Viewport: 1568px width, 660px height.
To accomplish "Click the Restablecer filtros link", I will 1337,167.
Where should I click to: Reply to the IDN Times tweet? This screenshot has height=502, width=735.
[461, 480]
---
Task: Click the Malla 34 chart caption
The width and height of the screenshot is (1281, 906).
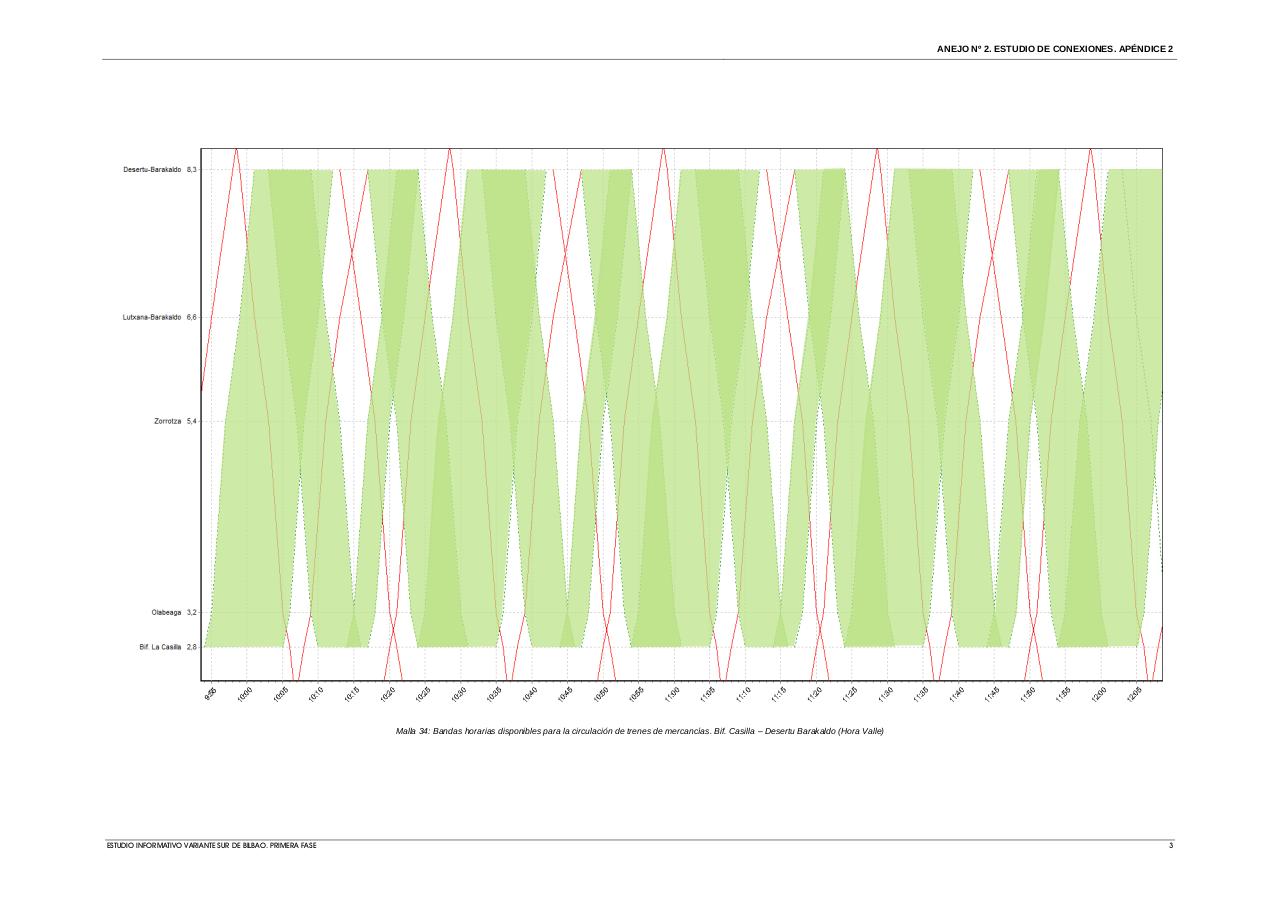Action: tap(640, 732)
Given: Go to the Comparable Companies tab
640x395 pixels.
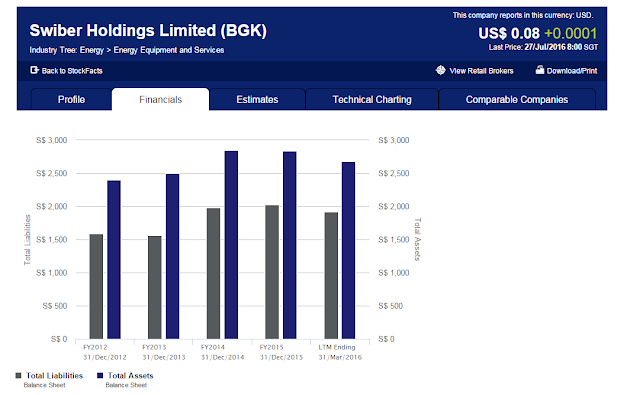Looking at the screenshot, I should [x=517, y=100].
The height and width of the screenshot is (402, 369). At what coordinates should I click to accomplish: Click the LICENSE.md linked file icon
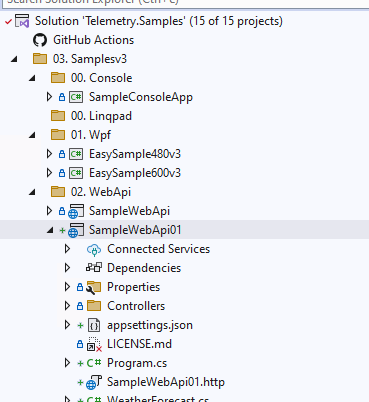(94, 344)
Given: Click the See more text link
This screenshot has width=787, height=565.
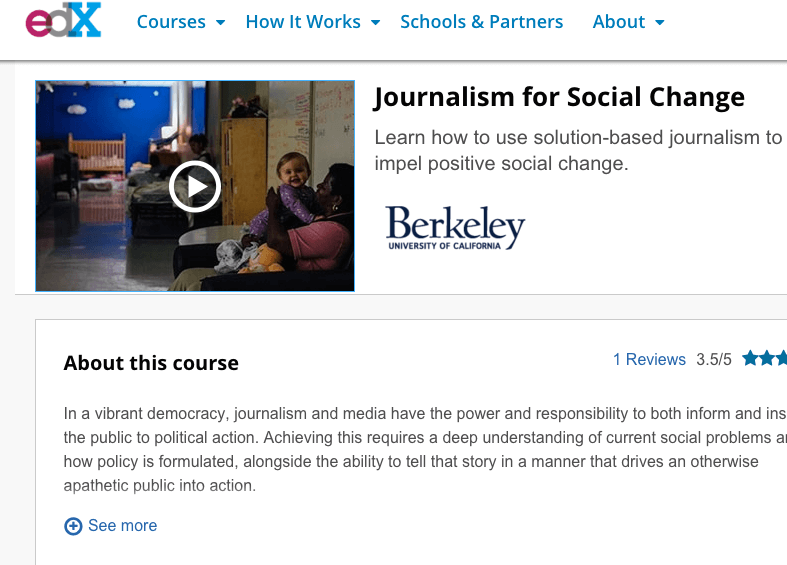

What this task involves — Although pictures appear among the entries, please set down only the lines from the one with "640x395 pixels." up to and including the one with "This screenshot has width=787, height=565.", word for word.

Answer box —
640x395 pixels.
Looking at the screenshot, I should [x=517, y=100].
The height and width of the screenshot is (402, 369). At what coordinates should I click to accomplish: Click the LICENSE.md linked file icon
(94, 344)
Given: Click the See more text link
This screenshot has width=787, height=565.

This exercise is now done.